Stored dataset lines

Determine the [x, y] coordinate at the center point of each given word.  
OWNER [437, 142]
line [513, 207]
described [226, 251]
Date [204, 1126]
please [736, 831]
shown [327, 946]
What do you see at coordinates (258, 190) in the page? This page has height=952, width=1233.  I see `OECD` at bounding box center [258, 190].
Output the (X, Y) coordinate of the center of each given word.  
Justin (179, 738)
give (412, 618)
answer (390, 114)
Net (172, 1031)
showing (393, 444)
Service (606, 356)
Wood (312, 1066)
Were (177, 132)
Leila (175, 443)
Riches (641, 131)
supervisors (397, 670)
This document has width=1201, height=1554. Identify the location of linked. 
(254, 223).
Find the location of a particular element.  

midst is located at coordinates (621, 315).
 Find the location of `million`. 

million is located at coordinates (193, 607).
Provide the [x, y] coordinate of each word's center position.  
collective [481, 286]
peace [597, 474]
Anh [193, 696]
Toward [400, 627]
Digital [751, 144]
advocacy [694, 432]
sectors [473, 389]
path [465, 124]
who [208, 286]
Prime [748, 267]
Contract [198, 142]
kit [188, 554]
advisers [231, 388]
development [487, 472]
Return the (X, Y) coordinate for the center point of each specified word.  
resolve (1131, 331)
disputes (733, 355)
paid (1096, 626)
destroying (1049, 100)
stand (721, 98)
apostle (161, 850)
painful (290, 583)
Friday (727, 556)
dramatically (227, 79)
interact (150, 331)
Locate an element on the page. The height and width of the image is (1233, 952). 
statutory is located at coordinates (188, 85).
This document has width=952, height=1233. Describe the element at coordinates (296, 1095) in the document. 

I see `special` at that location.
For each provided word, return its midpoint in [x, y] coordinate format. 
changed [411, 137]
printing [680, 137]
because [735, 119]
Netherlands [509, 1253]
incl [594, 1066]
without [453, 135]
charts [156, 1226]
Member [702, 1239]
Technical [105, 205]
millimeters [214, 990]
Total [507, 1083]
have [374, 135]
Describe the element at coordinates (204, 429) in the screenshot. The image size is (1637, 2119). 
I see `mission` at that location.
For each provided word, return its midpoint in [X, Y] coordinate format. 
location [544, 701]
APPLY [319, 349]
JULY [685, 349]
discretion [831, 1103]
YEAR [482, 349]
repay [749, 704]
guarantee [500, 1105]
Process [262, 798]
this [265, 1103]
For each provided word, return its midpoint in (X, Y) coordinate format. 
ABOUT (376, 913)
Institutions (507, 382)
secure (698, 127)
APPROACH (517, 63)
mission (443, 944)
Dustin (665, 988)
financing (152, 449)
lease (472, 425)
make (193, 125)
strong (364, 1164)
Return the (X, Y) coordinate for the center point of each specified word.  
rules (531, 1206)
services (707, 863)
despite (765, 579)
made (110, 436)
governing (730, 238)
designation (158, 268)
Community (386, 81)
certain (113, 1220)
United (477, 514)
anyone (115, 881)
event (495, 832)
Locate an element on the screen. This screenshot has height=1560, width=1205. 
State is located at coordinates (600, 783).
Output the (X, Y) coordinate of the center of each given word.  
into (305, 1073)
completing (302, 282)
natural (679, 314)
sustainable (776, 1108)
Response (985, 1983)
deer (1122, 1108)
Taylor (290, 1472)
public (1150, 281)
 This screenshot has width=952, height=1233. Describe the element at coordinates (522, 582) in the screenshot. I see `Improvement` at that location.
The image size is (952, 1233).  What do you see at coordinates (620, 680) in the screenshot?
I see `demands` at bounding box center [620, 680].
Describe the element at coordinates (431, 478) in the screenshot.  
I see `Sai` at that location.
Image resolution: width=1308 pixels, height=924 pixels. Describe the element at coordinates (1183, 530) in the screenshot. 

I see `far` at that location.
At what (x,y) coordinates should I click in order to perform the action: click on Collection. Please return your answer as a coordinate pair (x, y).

= What you have to do =
Could you arrange the lines from the one with "Contract [198, 142]" to the one with "Taylor (290, 1472)" as a two-column CSV headed text and answer, one row per entry, with each value in its own quoted field and line breaks turned into spaces?

= Task solution =
text,answer
"Contract","[198, 142]"
"kit","[188, 554]"
"advisers","[231, 388]"
"development","[487, 472]"
"Return the (X, Y) coordinate for the center point of each specified word. resolve","(1131, 331)"
"disputes","(733, 355)"
"paid","(1096, 626)"
"destroying","(1049, 100)"
"stand","(721, 98)"
"apostle","(161, 850)"
"painful","(290, 583)"
"Friday","(727, 556)"
"dramatically","(227, 79)"
"interact","(150, 331)"
"Locate an element on the page. The height and width of the image is (1233, 952).","statutory is located at coordinates (188, 85)."
"This document has width=952, height=1233. Describe the element at coordinates (296, 1095) in the document.","I see `special` at that location."
"For each provided word, return its midpoint in [x, y] coordinate format. changed","[411, 137]"
"printing","[680, 137]"
"because","[735, 119]"
"Netherlands","[509, 1253]"
"incl","[594, 1066]"
"without","[453, 135]"
"charts","[156, 1226]"
"Member","[702, 1239]"
"Technical","[105, 205]"
"millimeters","[214, 990]"
"Total","[507, 1083]"
"have","[374, 135]"
"Describe the element at coordinates (204, 429) in the screenshot. The image size is (1637, 2119).","I see `mission` at that location."
"For each provided word, return its midpoint in [X, Y] coordinate format. location","[544, 701]"
"APPLY","[319, 349]"
"JULY","[685, 349]"
"discretion","[831, 1103]"
"YEAR","[482, 349]"
"repay","[749, 704]"
"guarantee","[500, 1105]"
"Process","[262, 798]"
"this","[265, 1103]"
"For each provided word, return its midpoint in (X, Y) coordinate format. ABOUT","(376, 913)"
"Institutions","(507, 382)"
"secure","(698, 127)"
"APPROACH","(517, 63)"
"mission","(443, 944)"
"Dustin","(665, 988)"
"financing","(152, 449)"
"lease","(472, 425)"
"make","(193, 125)"
"strong","(364, 1164)"
"Return the (X, Y) coordinate for the center point of each specified word. rules","(531, 1206)"
"services","(707, 863)"
"despite","(765, 579)"
"made","(110, 436)"
"governing","(730, 238)"
"designation","(158, 268)"
"Community","(386, 81)"
"certain","(113, 1220)"
"United","(477, 514)"
"anyone","(115, 881)"
"event","(495, 832)"
"Locate an element on the screen. This screenshot has height=1560, width=1205.","State is located at coordinates (600, 783)."
"Output the (X, Y) coordinate of the center of each given word. into","(305, 1073)"
"completing","(302, 282)"
"natural","(679, 314)"
"sustainable","(776, 1108)"
"Response","(985, 1983)"
"deer","(1122, 1108)"
"Taylor","(290, 1472)"